The controversial plan to introduce parking charges in Richmond Park has been scrapped by the Government.
Tourism and Heritage Minister John Penrose announced on Monday the Government will now look at different ways of raising money in the park, such as holding events like farmers’ markets.
The news came as a huge relief to campaigners, who have furiously fought the Royal Parks’ unpopular proposals since they emerged 18 months ago.
Wandsworth Council leader Edward Lister said the decision to abandon the charges was “a victory for common sense and a vindication of the stance adopted by the many thousands of people across south West London who opposed this foolish idea”.
He said: “The simple fact is that introducing charges for parking would have deterred many people from visiting Richmond Park, especially those on low incomes.

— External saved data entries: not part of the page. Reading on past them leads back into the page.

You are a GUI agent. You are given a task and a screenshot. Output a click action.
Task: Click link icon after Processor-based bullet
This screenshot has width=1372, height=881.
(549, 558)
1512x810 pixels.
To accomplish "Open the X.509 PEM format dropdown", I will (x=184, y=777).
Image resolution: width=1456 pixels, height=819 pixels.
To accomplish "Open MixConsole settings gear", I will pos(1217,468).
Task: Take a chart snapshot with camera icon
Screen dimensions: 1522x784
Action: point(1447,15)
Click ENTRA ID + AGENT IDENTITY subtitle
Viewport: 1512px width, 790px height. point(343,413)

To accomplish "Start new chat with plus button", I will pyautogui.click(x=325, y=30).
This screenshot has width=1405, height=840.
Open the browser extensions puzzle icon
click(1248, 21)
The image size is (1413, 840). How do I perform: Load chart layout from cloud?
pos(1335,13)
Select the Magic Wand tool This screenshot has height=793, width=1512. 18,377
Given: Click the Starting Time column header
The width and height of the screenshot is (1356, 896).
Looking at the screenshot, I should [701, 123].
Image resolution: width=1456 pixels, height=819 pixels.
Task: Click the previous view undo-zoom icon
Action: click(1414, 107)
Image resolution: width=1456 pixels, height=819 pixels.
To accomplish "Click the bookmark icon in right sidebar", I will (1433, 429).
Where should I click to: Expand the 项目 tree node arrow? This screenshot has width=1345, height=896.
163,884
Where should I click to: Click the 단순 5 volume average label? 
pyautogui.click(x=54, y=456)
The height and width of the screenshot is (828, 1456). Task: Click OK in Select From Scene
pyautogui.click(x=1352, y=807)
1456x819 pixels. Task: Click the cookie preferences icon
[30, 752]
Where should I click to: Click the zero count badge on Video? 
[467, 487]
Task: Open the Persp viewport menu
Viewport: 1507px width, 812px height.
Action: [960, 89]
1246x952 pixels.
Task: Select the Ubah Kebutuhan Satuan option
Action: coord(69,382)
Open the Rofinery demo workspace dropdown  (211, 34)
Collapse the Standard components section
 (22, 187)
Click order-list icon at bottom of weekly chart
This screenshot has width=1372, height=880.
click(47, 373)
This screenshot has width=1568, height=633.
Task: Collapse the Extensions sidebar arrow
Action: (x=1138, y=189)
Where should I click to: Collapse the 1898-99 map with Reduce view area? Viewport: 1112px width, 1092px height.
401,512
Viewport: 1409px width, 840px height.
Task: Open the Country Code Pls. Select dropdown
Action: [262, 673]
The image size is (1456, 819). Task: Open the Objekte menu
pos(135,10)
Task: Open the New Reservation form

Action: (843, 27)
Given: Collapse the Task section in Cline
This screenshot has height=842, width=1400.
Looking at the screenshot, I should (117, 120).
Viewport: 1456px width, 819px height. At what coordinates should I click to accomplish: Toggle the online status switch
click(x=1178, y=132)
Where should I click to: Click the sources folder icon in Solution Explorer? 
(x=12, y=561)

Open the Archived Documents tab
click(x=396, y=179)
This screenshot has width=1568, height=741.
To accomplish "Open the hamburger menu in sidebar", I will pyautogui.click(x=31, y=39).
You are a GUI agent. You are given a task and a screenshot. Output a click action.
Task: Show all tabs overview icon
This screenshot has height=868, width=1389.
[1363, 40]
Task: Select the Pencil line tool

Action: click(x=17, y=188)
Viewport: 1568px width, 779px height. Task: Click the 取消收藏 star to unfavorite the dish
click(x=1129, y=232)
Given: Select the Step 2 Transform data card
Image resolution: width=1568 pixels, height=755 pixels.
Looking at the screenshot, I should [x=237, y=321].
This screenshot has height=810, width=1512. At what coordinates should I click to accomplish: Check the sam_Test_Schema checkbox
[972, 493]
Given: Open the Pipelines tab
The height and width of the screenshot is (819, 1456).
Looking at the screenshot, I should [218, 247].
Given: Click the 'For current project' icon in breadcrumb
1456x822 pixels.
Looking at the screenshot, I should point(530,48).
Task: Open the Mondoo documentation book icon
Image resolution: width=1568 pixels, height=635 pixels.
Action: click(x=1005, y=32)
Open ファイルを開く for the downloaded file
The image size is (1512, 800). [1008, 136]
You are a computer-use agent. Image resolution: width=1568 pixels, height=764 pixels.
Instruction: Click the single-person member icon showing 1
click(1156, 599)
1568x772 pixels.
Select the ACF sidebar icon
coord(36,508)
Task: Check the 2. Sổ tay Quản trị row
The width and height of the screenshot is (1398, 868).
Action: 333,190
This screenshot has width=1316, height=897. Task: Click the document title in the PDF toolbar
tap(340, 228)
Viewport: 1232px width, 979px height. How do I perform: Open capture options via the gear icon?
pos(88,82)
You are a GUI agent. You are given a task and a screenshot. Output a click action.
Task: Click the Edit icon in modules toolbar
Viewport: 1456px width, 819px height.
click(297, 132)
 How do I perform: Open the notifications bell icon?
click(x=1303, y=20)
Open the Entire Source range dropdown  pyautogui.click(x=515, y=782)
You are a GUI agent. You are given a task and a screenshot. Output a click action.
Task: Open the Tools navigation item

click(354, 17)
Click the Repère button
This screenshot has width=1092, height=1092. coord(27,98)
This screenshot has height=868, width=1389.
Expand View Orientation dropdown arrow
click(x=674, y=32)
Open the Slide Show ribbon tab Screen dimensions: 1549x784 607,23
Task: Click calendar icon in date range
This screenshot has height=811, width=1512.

“The lack of public transport into the park means that most people would have been left with no option but to drive, and so the extra costs would have been borne mainly by pensioners and families with young children.
“Meanwhile adjoining residential areas like Roehampton would have inevitably suffered overspill parking from drivers who didn't want to pay.”
Putney MP Justine Greening met with Mr Penrose last week to reiterate the huge opposition to plans to charge drivers up to £1 an hour for parking.
In January, Ms Greening joined more than 1,000 campaigners for a mass protest rally in Richmond Park.
She said: “I think it’s a real victory for the residents who got involved with a local campaign that made a big difference.”Mr Penrose revealed work on resurfacing Richmond Park’s car parks will also be scrapped, “to retain their rural character”.
He said: “Given the current economic climate, we will need to find alternative sources of income instead, but we will try to respect local residents’ views and preserve the environment of these wonderful and precious spaces too.”